Task objective: Update the rows below by changing every "Task" to "Instruction" and leave all other text as it is. Omit the pictures from your output.

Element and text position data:
──────
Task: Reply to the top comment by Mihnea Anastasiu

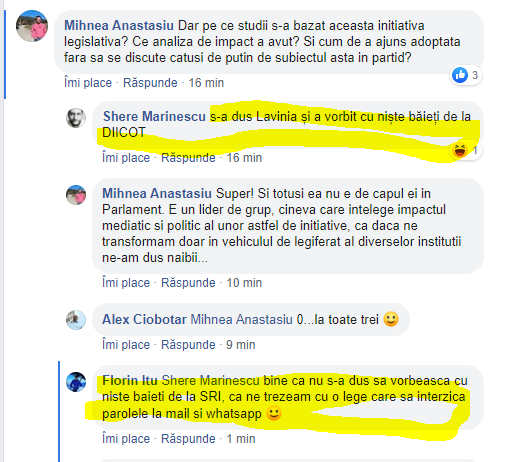Action: pyautogui.click(x=150, y=83)
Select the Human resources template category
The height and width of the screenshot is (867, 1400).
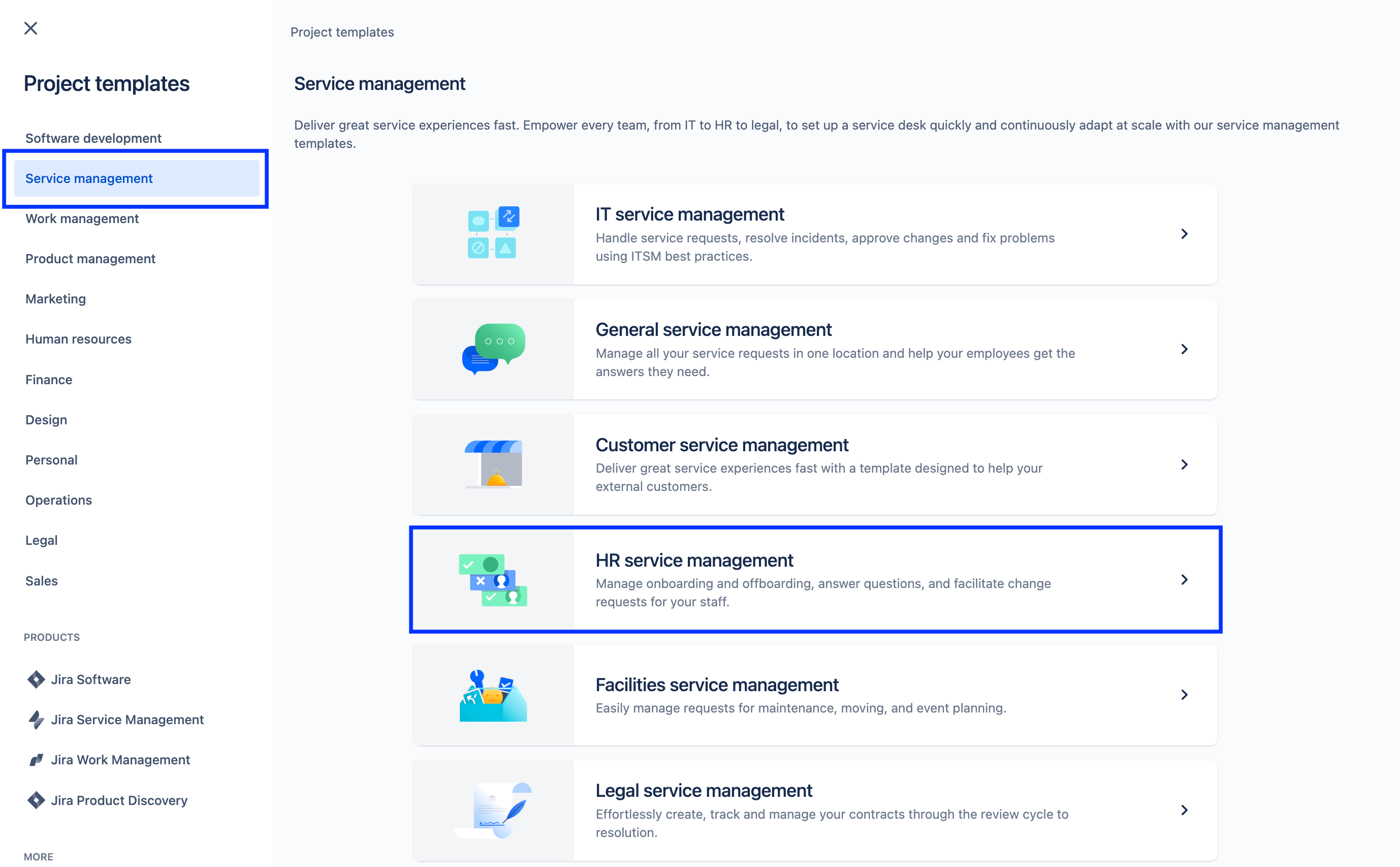[77, 338]
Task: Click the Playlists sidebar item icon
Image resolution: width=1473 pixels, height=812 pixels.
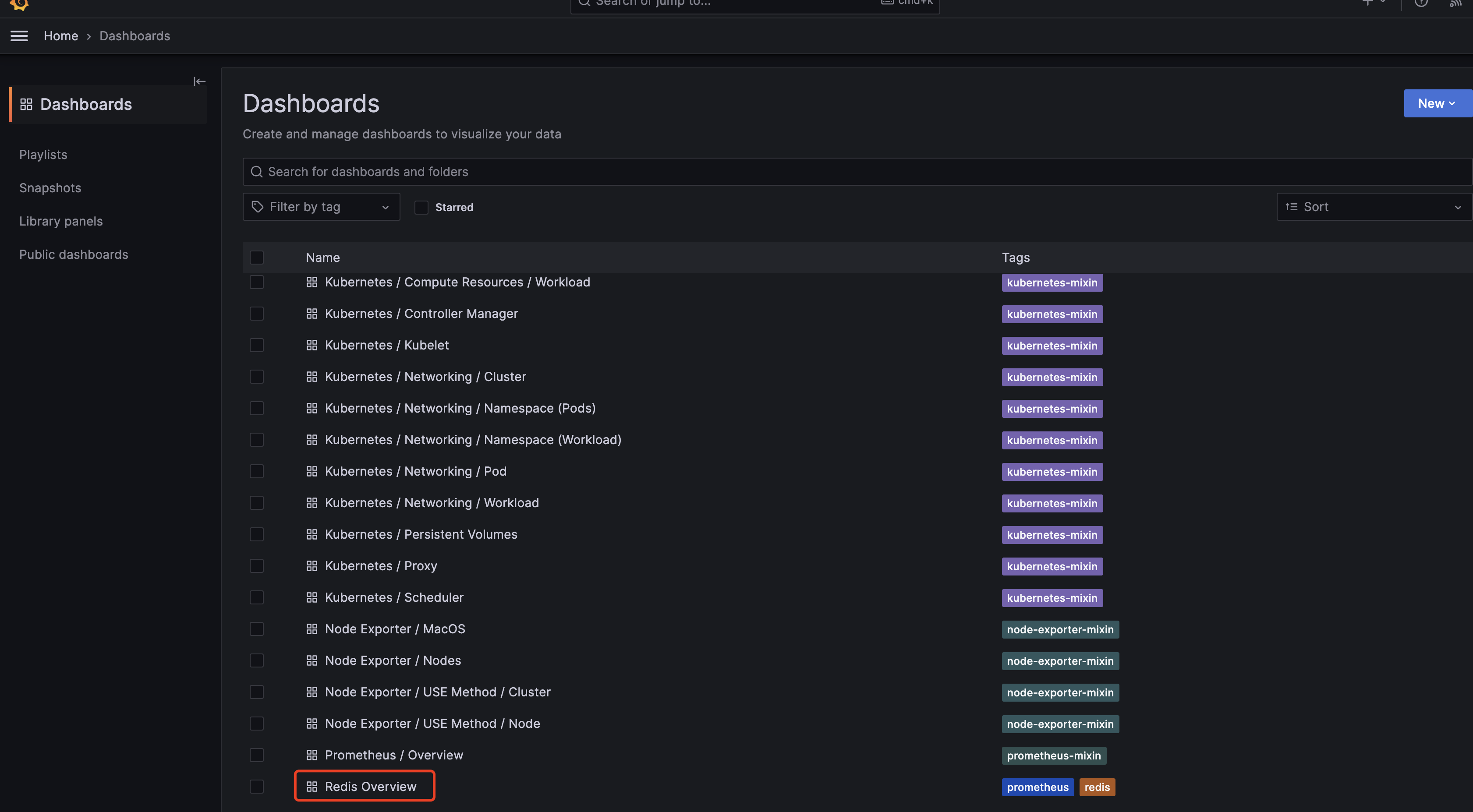Action: pyautogui.click(x=42, y=154)
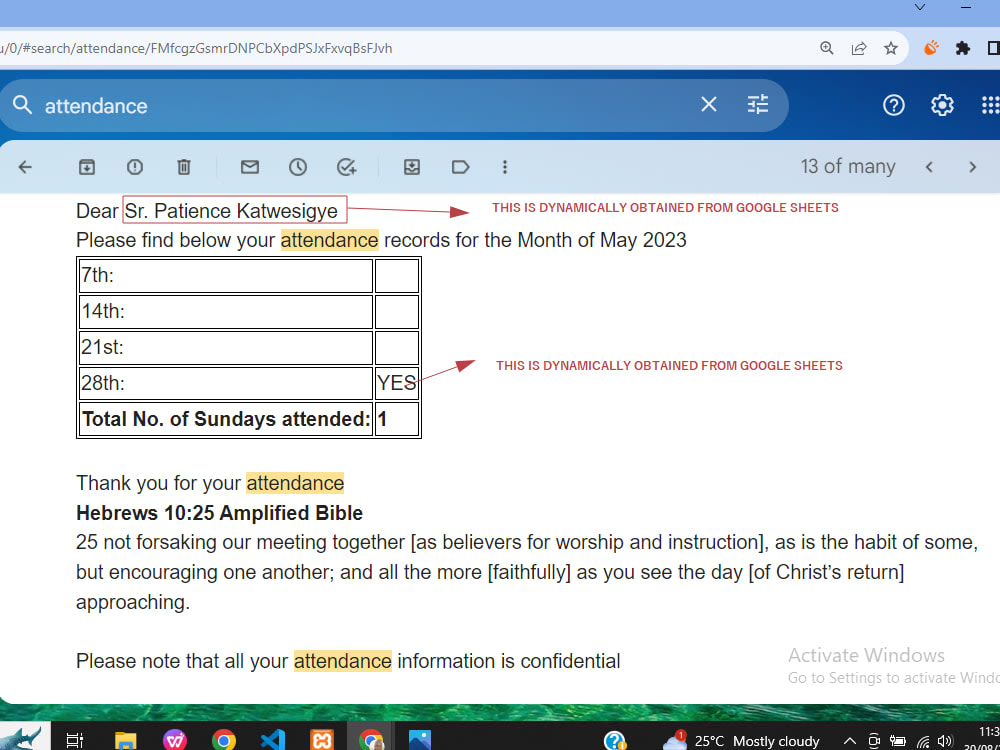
──────
Answer to this problem:
Instruction: Reply to the top comment by Mihnea Anastasiu

Action: pyautogui.click(x=150, y=83)
Select the Human resources template category
The height and width of the screenshot is (867, 1400).
[77, 338]
Instruction: Click the Playlists sidebar item icon
Image resolution: width=1473 pixels, height=812 pixels.
Action: pyautogui.click(x=42, y=154)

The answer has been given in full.